Segera kukemasi kaleng recehku, aku berjalan pulang ke tempat singgahku. Dalam perjalanan aku merenung panjang. Alangkah enaknya mereka para orang kaya, hidup enak, makan enak, tak perlu bersusah payah mengemis sepertiku. Terkadang dalam mengemis bukan receh yang ku dapat, melainkan makian dan hinaan. Hidup miskin dan tertindas menghiasi hari-hariku. Uang yang ku dapat dari hasil mengemis tak ku nikmati sepenuhnya. Adilkah hidup ini? Kadang aku menghujat tuhan. Kenapa aku yang miskin dan lemah tetap ditindas, sedangkan mereka orang kaya dapat melenggang bebas. Recehan yang ku kumpulkan masih harus dibagi-bagi. Kemanakah keadilan hidup!! Batinku memberontak.

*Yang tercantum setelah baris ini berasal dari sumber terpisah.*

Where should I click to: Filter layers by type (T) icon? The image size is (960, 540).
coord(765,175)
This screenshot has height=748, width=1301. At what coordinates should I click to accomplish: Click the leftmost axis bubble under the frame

Aku yang seharusnya mendapatkan kasih sayang dan menikmati hidup dengan sekolah dan bermain bersama teman-teman, semua dirampas oleh hidup ini. Sebagai gantinya aku harus menggelandang meminta belas kasian, mengemis menggadaikan martabatku. Aku pun tak luput menghujat negaraku yang katanya makmur ini. Makmur, hahaha..aku sangat tidak setuju, mana buktinya? Anak-anak terlantar sepertiku, katanya menjadi tanggung jawab dan dalam perlindungan negara, bullshit..! negaraku pembohong, dan hanya makmur buat para koruptornya.
Batinku menjerit di jalanan, jiwaku memberontak dalam tindasan. Aku harus kuat, aku harus sabar. Jalanan memberikan sensasi hidup yang luar biasa. Makian orang hal biasa, sindiran menjadi menu wajib. Aku ingin bebas, aku ingin hidup dalam rumahan, tekad batinku.
“Ada apa Cung ?” tanya Oblong tiba-tiba membuyaran lamunanku.
“Nggak ada apa-apa kok.” Jawabku singkat.
“Udah buruan sini bang Andreas mau ngomong tuh!” tambahnya lagi.
“Hahh?” aku kaget, tidak sadar aku telah sampai tujuan.
Sekelilingku telah banyak yang duduk siap mendengarkan ceramah bang Andreas, diluar masih sedikit gerimis, langit rasanya belum puas menumpahkan apa yang dikandungnya. Badanku semakin menggigil karena belum sempat ganti pakaian.
“Ehemm.. Hari ini adalah hari terakhir kalian.” Bang Andreas membuka suara.
“Dan dengan ini, kalian resmi menjadi saudara kami.” Tambah bang Andreas sambil menyiramkan air bunga di atas kepala kami.
“Horee...” Seru kami semua.
“Ahhh..akhirnya selesai peranku.” Desahku lega.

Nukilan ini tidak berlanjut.